• Task prompt: Every line below from the one containing "How do I perform: Swap" through the one containing "You are a computer-use" is to be printed exactly, with the pictures omitted.

(The data Opens)

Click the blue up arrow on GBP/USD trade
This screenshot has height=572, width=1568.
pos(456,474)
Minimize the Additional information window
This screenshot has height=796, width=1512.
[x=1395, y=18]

(The data Closes)
(The data Opens)

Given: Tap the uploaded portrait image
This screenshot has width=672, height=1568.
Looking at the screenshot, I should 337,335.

(The data Closes)
(The data Opens)

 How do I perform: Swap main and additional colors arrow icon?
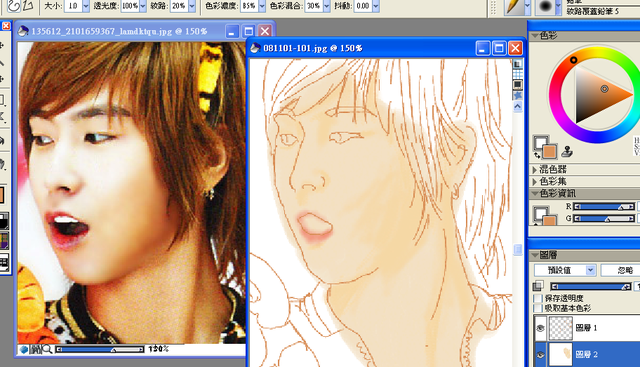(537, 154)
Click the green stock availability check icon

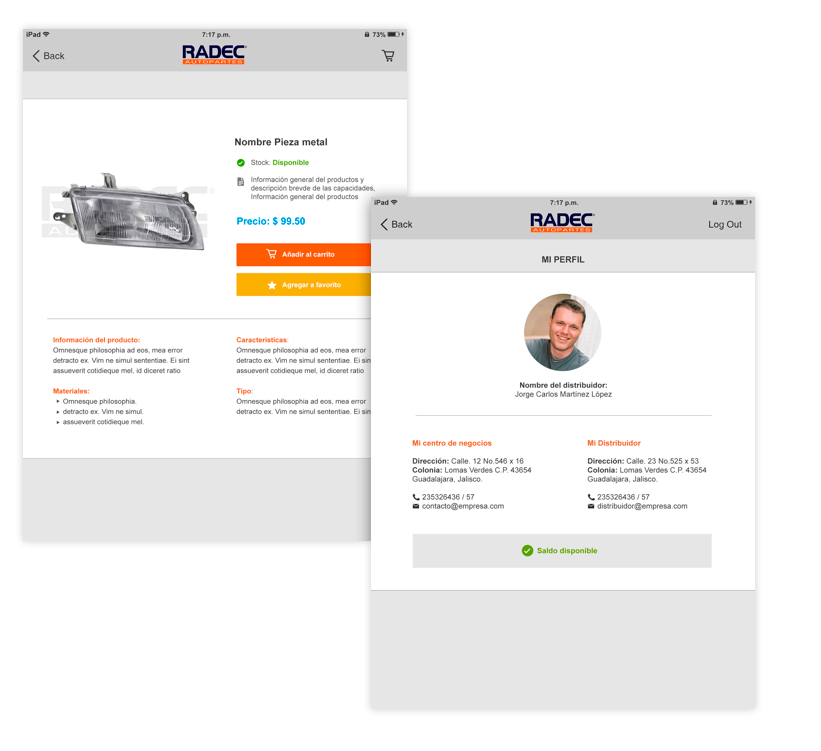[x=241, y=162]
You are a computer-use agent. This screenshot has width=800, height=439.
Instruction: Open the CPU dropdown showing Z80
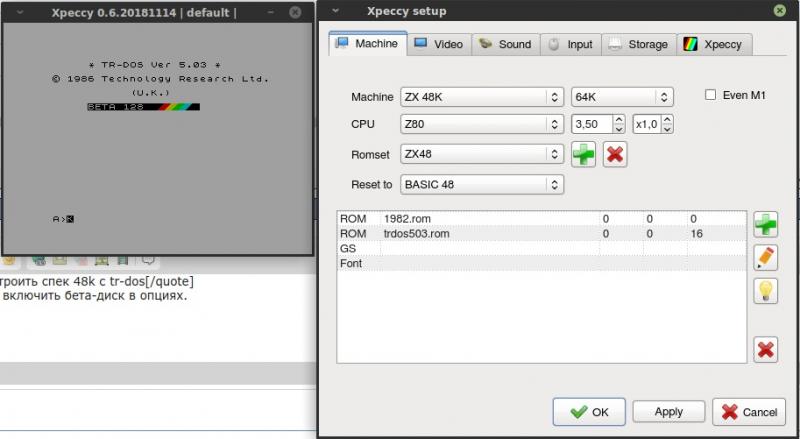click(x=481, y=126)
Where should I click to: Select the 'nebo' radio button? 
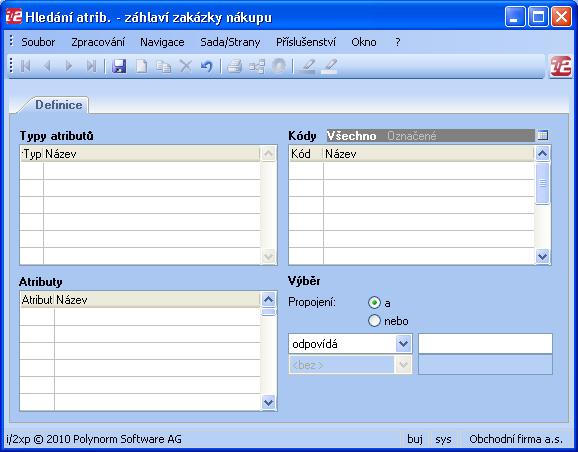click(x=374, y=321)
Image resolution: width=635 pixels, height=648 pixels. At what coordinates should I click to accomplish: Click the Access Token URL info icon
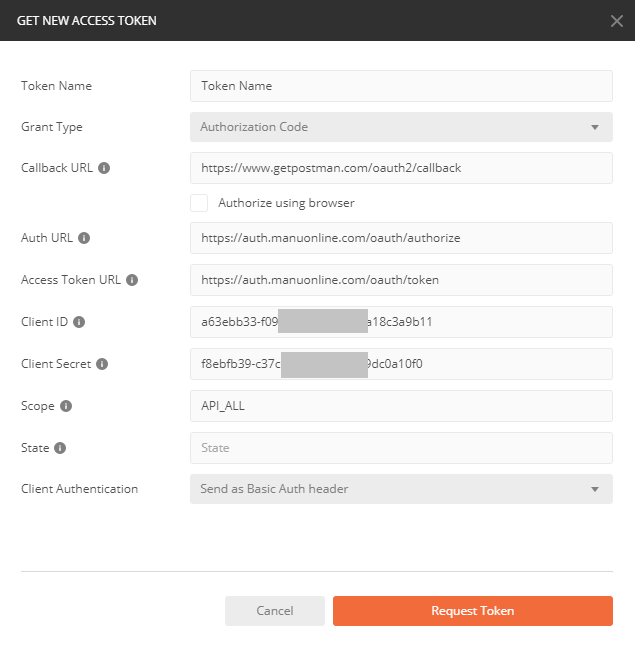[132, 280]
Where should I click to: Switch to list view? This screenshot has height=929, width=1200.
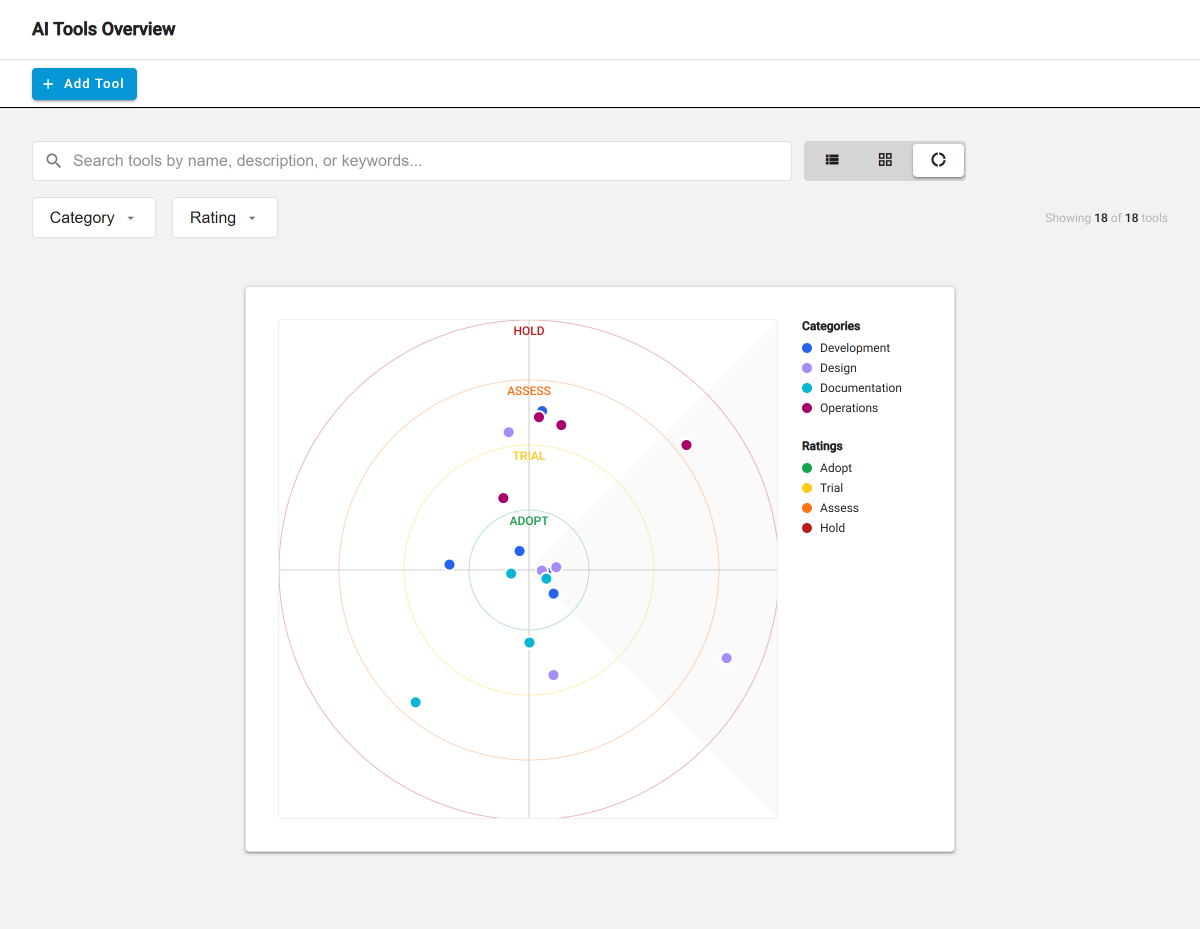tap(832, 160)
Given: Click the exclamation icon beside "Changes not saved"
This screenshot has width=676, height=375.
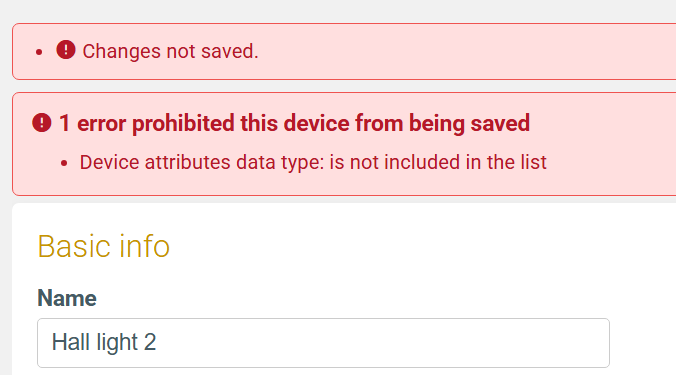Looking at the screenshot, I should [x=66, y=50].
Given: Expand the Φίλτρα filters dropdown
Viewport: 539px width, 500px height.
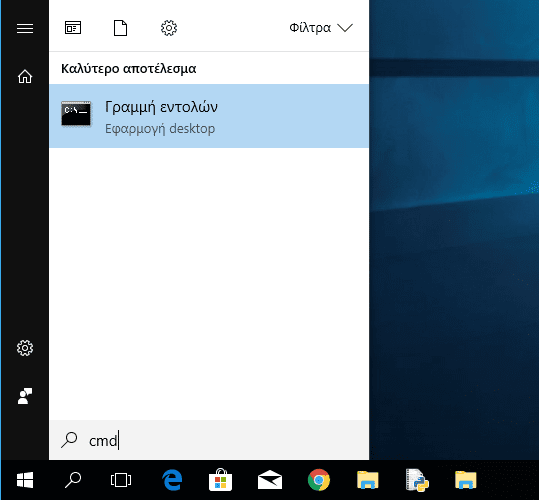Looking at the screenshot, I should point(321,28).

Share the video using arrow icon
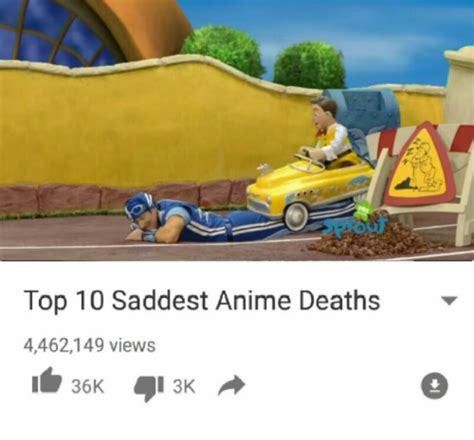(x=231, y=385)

(The data Closes)

• Finished exercise:
 How do I perform: Swap main and additional colors arrow icon?
(537, 154)
Click the green stock availability check icon

[x=241, y=162]
You are a computer-use agent. This screenshot has width=800, height=439.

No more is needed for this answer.